→ **Task to complete**
Where does the string "Expand" appear in the records? Copy every line that contains it.

*** Begin section ***

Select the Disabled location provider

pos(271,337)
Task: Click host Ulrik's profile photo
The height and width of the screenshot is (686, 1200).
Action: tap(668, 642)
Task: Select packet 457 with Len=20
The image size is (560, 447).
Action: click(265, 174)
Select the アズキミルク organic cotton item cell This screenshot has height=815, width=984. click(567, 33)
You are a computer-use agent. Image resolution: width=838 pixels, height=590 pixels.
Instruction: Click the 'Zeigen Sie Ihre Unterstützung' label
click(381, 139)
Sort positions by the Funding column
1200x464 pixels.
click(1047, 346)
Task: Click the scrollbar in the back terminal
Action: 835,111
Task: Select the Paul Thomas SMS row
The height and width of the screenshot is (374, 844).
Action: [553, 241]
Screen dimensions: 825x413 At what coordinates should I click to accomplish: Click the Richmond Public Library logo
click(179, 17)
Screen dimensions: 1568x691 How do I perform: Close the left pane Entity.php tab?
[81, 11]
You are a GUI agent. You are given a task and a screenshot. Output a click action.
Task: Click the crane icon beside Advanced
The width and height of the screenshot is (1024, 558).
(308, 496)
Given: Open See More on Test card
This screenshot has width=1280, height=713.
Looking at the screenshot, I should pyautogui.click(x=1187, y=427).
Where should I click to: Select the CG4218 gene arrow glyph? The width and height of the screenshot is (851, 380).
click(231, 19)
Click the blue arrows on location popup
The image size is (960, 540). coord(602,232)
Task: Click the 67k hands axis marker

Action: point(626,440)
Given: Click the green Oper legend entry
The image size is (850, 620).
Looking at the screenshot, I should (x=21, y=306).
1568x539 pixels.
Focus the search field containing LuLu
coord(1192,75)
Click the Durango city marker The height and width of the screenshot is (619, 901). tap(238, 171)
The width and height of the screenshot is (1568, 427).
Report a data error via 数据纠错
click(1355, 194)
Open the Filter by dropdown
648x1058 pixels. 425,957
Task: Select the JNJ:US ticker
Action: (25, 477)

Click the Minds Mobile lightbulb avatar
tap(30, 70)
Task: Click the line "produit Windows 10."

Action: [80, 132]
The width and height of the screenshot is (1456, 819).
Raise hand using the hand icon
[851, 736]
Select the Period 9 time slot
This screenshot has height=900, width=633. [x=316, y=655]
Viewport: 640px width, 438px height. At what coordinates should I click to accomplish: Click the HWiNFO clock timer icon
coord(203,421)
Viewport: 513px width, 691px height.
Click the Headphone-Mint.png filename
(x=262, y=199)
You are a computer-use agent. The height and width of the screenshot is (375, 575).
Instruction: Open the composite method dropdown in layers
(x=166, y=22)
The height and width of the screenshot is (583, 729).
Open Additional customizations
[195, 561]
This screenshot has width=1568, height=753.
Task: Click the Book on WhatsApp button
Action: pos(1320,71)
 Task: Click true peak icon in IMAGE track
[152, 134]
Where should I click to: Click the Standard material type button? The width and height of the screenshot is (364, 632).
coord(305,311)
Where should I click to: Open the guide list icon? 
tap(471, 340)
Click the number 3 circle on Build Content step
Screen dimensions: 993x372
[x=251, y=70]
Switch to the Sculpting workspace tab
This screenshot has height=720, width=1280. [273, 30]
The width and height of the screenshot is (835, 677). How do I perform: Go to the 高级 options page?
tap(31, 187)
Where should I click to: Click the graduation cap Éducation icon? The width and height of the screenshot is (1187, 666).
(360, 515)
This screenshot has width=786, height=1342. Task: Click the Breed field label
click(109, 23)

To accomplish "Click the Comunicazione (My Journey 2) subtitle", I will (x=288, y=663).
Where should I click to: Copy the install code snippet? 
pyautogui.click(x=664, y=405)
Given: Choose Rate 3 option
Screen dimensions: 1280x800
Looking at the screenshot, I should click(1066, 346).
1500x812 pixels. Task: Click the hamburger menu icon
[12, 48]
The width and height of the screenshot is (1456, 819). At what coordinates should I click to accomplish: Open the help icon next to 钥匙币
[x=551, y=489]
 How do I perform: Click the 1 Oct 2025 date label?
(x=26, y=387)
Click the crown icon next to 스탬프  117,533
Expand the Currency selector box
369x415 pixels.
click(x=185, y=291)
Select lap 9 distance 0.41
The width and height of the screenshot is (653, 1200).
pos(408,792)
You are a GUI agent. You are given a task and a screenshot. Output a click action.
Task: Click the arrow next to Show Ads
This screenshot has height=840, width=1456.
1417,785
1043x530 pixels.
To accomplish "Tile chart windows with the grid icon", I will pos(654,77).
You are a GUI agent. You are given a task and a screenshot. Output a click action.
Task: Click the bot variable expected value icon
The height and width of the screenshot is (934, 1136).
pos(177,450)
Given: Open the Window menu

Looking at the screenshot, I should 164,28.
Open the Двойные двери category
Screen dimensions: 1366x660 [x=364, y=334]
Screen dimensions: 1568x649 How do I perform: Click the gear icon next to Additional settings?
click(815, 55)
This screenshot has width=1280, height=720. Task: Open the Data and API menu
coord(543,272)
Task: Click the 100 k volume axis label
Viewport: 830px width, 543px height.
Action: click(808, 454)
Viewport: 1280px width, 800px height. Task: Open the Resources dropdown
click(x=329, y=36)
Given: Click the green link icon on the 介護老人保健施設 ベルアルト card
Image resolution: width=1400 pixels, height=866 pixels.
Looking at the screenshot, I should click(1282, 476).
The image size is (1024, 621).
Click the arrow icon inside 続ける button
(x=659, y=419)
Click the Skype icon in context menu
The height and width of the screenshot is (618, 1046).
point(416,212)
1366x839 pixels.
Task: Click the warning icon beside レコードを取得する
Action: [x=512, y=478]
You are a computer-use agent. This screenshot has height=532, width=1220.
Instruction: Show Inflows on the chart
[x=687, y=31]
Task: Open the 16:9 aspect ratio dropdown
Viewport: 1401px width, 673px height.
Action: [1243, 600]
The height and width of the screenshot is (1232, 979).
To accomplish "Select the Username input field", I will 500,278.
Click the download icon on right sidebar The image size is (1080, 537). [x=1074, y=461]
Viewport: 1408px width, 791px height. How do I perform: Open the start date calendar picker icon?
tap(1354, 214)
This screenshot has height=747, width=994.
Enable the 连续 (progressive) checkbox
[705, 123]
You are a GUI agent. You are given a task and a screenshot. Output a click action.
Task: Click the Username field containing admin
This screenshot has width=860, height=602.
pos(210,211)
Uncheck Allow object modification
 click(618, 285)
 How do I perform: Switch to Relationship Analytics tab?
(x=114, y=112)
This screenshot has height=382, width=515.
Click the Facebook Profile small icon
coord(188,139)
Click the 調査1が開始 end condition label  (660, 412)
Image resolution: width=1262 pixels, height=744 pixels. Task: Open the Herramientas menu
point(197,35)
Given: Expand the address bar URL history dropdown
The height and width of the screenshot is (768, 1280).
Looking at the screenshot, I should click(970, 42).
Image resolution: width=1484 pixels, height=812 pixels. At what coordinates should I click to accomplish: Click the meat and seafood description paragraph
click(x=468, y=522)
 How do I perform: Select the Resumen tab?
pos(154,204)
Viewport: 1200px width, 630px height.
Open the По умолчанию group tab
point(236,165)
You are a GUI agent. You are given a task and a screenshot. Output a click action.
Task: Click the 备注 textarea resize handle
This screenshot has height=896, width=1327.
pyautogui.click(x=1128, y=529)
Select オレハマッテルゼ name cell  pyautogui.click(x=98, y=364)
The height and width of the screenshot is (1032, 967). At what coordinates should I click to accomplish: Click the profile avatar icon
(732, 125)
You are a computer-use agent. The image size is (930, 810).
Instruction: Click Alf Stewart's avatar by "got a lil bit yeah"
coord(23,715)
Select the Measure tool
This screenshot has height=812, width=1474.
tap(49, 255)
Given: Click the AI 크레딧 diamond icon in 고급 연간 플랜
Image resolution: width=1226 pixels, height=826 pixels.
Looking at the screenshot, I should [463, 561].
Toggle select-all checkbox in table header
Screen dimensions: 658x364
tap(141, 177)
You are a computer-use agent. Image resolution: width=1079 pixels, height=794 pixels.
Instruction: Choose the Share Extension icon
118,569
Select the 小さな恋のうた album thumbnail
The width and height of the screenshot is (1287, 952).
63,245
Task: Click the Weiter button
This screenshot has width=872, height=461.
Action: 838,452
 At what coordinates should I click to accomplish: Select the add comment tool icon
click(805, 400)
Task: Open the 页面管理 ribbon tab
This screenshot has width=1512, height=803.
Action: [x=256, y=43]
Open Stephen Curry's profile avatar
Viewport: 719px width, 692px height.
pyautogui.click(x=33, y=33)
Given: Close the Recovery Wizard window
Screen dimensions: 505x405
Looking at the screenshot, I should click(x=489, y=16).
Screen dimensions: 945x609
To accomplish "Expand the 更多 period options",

*** End section ***

→ **Answer for the task**
Expand the Currency selector box
Given: Expand the address bar URL history dropdown
To accomplish "Expand the 更多 period options",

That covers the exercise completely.